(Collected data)
= = = = =

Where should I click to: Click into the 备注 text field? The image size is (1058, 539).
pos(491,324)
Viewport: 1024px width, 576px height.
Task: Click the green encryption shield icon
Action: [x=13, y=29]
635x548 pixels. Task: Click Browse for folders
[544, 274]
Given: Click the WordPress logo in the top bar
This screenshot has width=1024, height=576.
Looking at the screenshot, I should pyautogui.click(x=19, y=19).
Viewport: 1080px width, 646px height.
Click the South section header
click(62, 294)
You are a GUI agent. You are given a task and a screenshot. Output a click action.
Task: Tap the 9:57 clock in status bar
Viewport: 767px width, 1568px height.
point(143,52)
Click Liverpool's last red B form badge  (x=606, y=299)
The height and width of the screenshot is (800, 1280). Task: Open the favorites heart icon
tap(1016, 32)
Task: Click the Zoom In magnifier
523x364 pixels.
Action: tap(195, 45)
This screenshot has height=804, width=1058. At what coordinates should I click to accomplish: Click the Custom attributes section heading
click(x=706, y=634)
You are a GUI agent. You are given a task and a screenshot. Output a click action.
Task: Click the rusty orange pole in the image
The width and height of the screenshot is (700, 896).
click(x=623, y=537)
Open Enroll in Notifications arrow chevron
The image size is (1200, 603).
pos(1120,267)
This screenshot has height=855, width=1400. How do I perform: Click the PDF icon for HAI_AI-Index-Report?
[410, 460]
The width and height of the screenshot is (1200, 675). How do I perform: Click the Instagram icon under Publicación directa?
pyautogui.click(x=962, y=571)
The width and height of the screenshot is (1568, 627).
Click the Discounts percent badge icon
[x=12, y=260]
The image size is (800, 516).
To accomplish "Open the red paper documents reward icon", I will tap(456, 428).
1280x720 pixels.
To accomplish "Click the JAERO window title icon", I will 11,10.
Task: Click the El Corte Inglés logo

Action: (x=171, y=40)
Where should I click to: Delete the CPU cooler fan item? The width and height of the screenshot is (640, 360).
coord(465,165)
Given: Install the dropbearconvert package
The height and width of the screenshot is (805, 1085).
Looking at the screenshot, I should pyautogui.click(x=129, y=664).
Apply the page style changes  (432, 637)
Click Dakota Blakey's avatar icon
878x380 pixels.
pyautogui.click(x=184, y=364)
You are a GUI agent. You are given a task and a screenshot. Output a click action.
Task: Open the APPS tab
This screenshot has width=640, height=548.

= = = = =

Task goal
Could you retype each record exactly as it appears?

Result for this exercise
Where should I click to: Click into the 备注 text field? The image size is (1058, 539).
pos(491,324)
Viewport: 1024px width, 576px height.
Task: Click the green encryption shield icon
Action: [x=13, y=29]
635x548 pixels. Task: Click Browse for folders
[544, 274]
Given: Click the WordPress logo in the top bar
This screenshot has width=1024, height=576.
Looking at the screenshot, I should pyautogui.click(x=19, y=19).
Viewport: 1080px width, 646px height.
Click the South section header
click(62, 294)
You are a GUI agent. You are given a task and a screenshot. Output a click action.
Task: Tap the 9:57 clock in status bar
Viewport: 767px width, 1568px height.
point(143,52)
Click Liverpool's last red B form badge  (x=606, y=299)
The height and width of the screenshot is (800, 1280). Task: Open the favorites heart icon
tap(1016, 32)
Task: Click the Zoom In magnifier
523x364 pixels.
Action: tap(195, 45)
This screenshot has height=804, width=1058. At what coordinates should I click to accomplish: Click the Custom attributes section heading
click(x=706, y=634)
You are a GUI agent. You are given a task and a screenshot. Output a click action.
Task: Click the rusty orange pole in the image
The width and height of the screenshot is (700, 896).
click(x=623, y=537)
Open Enroll in Notifications arrow chevron
The image size is (1200, 603).
pos(1120,267)
This screenshot has height=855, width=1400. How do I perform: Click the PDF icon for HAI_AI-Index-Report?
[410, 460]
The width and height of the screenshot is (1200, 675). How do I perform: Click the Instagram icon under Publicación directa?
pyautogui.click(x=962, y=571)
The width and height of the screenshot is (1568, 627).
Click the Discounts percent badge icon
[x=12, y=260]
The image size is (800, 516).
To accomplish "Open the red paper documents reward icon", I will tap(456, 428).
1280x720 pixels.
To accomplish "Click the JAERO window title icon", I will 11,10.
Task: Click the El Corte Inglés logo

Action: (x=171, y=40)
Where should I click to: Delete the CPU cooler fan item? The width and height of the screenshot is (640, 360).
coord(465,165)
Given: Install the dropbearconvert package
The height and width of the screenshot is (805, 1085).
Looking at the screenshot, I should pyautogui.click(x=129, y=664).
Apply the page style changes  (432, 637)
Click Dakota Blakey's avatar icon
878x380 pixels.
pyautogui.click(x=184, y=364)
You are a GUI agent. You are given a task and a screenshot. Output a click action.
Task: Open the APPS tab
This screenshot has width=640, height=548.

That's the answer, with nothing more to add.